* WRITTEN TASK: Copy these records with every "Logs" swapped for "Events" and nothing else changed. Leave out the pictures.

* PROVIDED INFORMATION:
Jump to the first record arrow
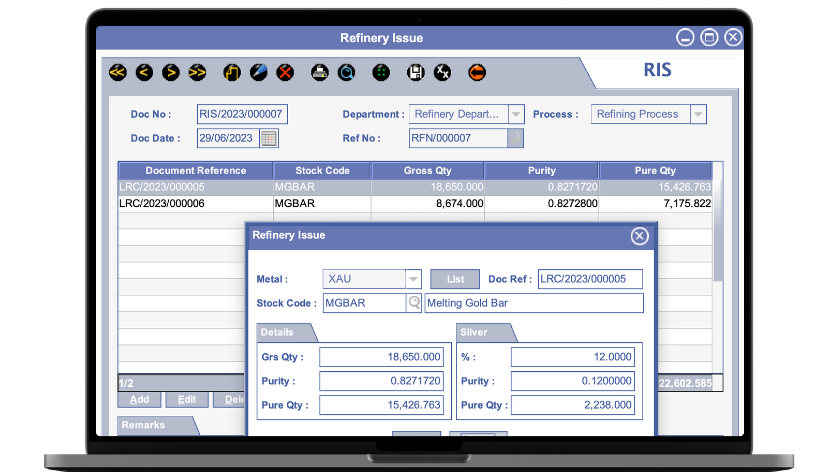 pos(118,72)
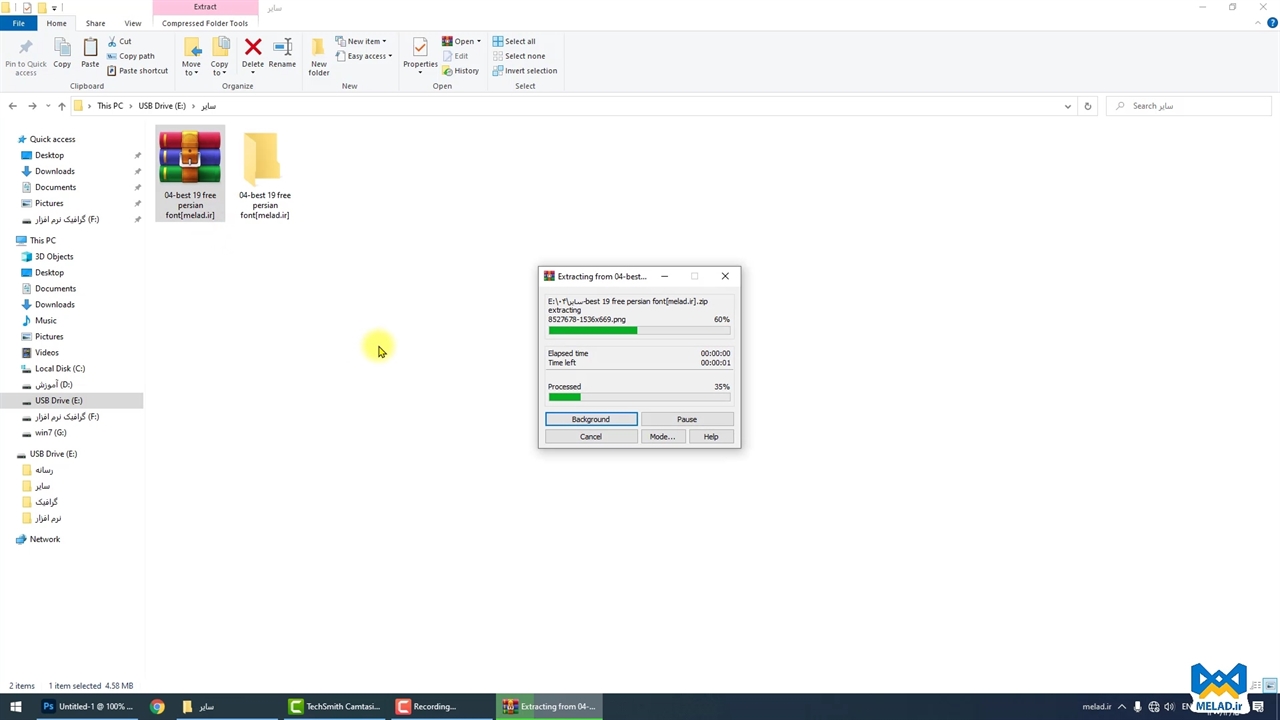This screenshot has height=720, width=1280.
Task: Select the WinRAR archive file thumbnail
Action: coord(190,158)
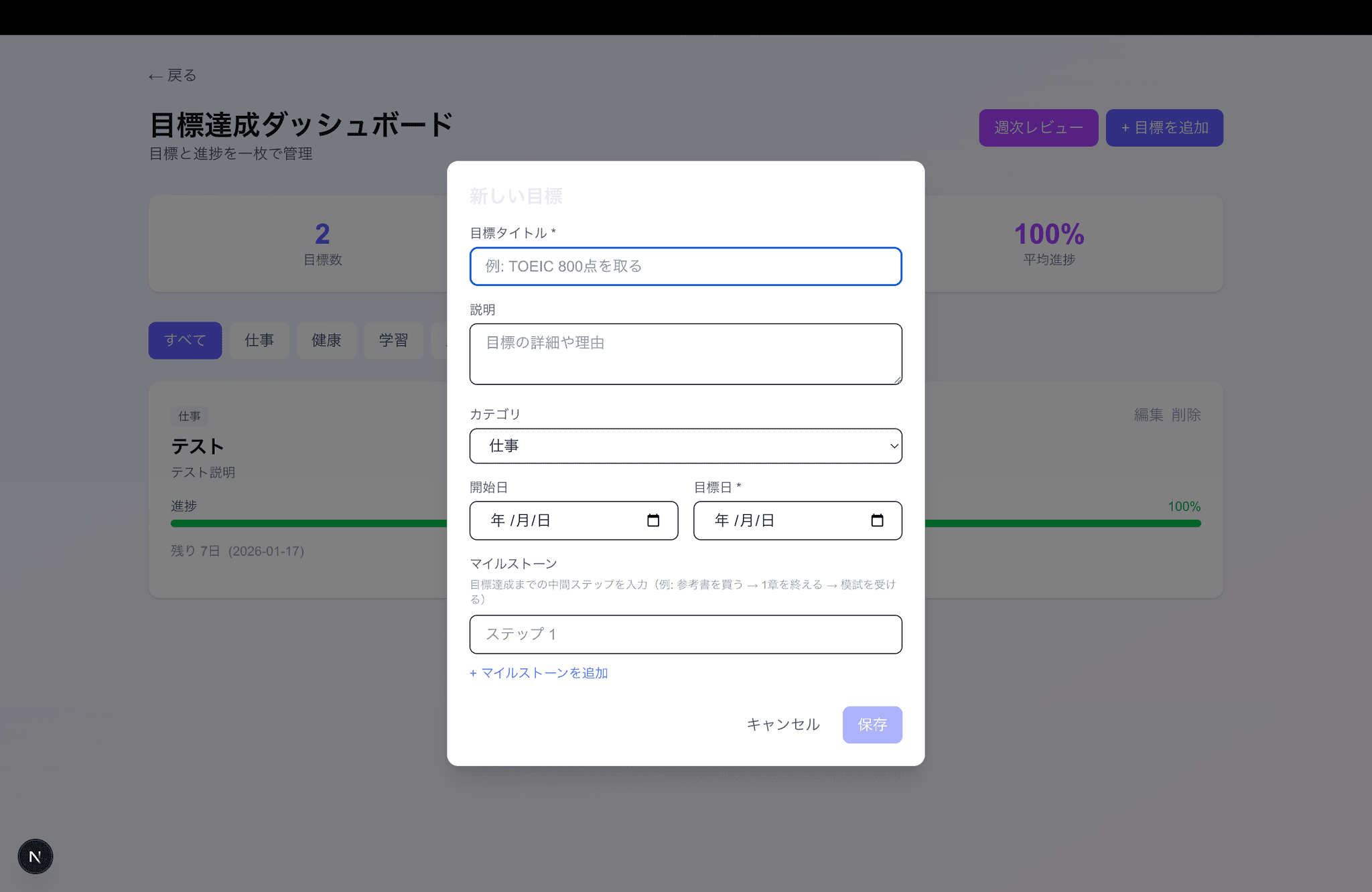Image resolution: width=1372 pixels, height=892 pixels.
Task: Click 編集 on the テスト goal card
Action: [x=1148, y=415]
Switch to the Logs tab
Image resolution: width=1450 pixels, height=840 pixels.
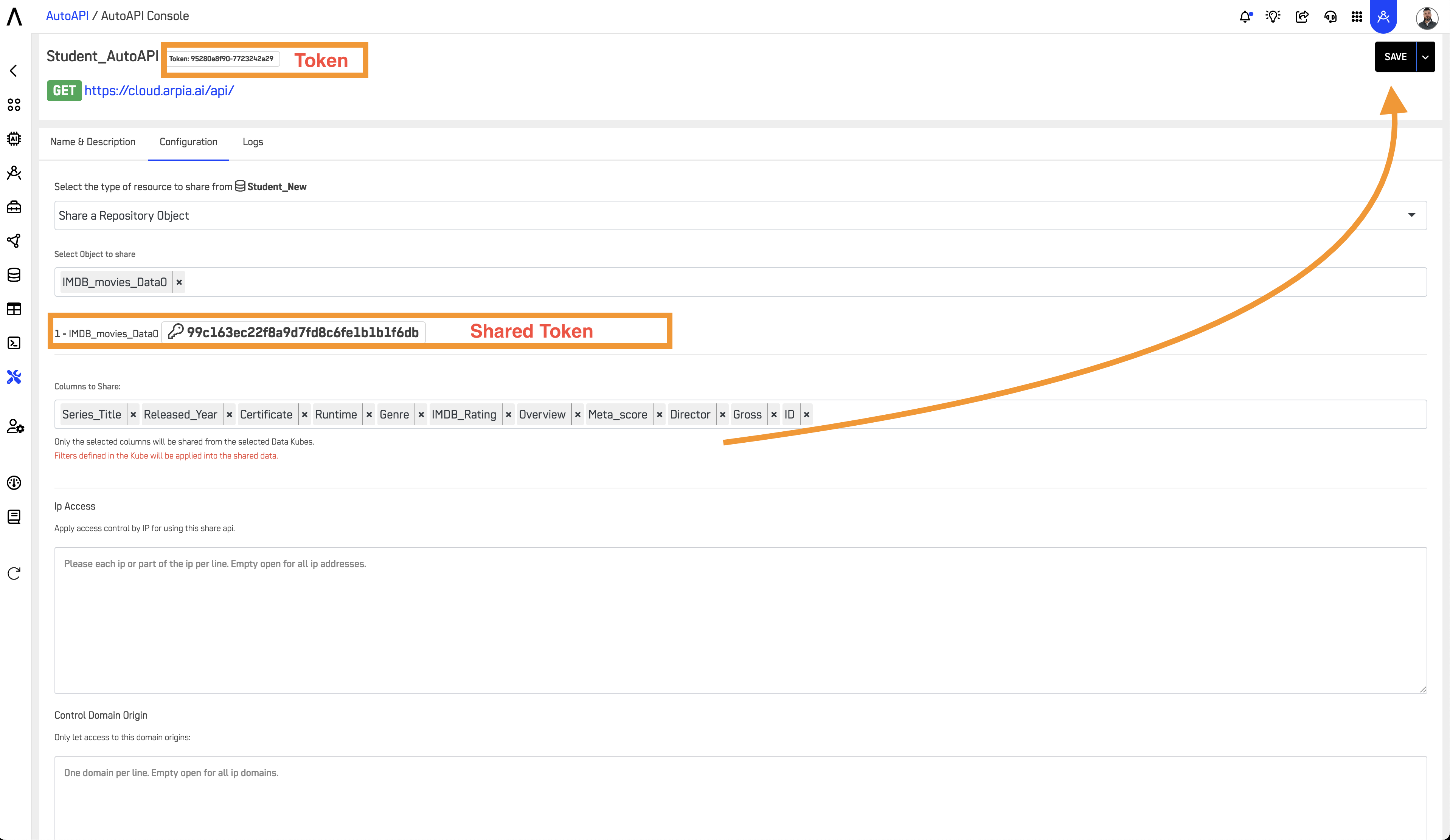253,142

* WORKED SOLUTION:
Jump to the first record arrow
 pos(118,72)
This screenshot has height=720, width=1280.
Task: Select the WinRAR archive file thumbnail
Action: coord(190,158)
Image resolution: width=1372 pixels, height=892 pixels.
Task: Click 編集 on the テスト goal card
Action: [x=1148, y=415]
Switch to the Events tab
Image resolution: width=1450 pixels, height=840 pixels.
253,142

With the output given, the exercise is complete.